# How do I compute these eigenvectors with repeated multiplicity?

Find the eigenvectors of $$A = \left[ {\begin{array}{ccc} 2 & 0 & 0 \\ 4 & 2 & 3 \\ 3 & 0 & -1 \end{array} } \right]$$

Step 1. Find the eigenvalues.

$$\left| {\begin{array}{ccc} 2-\lambda & 0 & 0 \\ 4 & 2-\lambda & 3 \\ 3 & 0 & -1-\lambda \end{array} } \right| = (2-\lambda)^2(-1-\lambda)$$

So the eigenvalues $$\lambda = 2, -1$$, with repeated multiplicity for $$2$$.

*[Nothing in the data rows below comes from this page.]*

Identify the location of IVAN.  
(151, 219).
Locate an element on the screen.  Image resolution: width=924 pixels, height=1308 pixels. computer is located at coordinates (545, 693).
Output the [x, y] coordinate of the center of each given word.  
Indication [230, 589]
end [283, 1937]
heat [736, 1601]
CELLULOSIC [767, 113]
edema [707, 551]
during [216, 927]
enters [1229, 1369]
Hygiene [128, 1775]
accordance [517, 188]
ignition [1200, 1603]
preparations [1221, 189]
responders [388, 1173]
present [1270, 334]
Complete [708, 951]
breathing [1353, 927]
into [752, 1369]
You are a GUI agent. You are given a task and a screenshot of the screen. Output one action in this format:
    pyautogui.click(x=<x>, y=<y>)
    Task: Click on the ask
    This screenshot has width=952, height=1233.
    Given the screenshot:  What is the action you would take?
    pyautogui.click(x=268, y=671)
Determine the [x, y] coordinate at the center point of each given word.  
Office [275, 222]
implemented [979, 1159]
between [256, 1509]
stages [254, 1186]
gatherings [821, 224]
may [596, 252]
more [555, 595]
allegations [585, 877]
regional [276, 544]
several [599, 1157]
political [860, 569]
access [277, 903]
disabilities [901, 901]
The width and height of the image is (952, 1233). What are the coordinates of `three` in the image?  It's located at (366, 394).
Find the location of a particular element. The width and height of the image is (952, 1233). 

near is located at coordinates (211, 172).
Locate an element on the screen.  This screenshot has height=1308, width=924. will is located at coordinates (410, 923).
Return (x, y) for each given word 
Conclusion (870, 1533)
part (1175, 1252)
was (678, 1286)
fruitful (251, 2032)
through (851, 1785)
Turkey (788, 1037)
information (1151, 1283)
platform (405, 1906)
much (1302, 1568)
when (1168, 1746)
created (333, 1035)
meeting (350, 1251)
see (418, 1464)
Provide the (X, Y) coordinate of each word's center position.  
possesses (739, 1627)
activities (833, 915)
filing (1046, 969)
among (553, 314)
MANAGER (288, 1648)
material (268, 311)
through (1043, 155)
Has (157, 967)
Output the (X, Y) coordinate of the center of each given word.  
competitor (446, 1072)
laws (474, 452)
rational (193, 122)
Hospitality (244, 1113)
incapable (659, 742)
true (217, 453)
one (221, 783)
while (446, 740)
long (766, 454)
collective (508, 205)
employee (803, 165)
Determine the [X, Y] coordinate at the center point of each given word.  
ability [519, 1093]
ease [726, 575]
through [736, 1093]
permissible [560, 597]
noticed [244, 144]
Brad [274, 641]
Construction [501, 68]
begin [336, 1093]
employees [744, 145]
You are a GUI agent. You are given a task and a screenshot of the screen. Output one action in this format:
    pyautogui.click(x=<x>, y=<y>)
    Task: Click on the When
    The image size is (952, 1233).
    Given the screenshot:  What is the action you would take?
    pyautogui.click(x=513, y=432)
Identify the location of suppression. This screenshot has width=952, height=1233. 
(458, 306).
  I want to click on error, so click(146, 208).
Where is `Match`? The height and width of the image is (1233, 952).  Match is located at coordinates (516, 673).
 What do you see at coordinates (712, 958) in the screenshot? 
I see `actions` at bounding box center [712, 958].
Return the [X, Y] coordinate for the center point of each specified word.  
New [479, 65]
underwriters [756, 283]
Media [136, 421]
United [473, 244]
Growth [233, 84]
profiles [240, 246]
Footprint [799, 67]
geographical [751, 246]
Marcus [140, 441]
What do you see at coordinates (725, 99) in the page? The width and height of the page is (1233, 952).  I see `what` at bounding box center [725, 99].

Step 2. The eigenvector for $$\lambda = 2$$ is

$$\left[ {\begin{array}{ccc} 0 & 0 & 0 \\ 4 & 0 & 3 \\ 3 & 0 & -3 \end{array} } \right] \left[ {\begin{array}{c} x_1 \\ x_2 \\ x_3 \end{array} } \right] = \left[ {\begin{array}{c} 0 \\ 0 \\ 0 \end{array} } \right]$$

This gives the system of equations

\begin{align*} 4x_1 + 3x_3 &= 0 \\ 3x_1 - 3x_3 &= 0 \end{align*}

Which gives $$(x_1, x_2, x_2)$$ as an "eigenvector." However, this seems extremely defective and I don't know how to proceed.

The equations imply $$x_1=x_3$$ and $$x_1=-3/4x_3$$ So $$x_3 = 0, x_1=0$$ and an eigenvector is $$(0,1,0)$$.
To find another generalized eigenvector for $$\lambda =2$$ you can set $$(A-2I)^2x = 0$$ and do the same thing.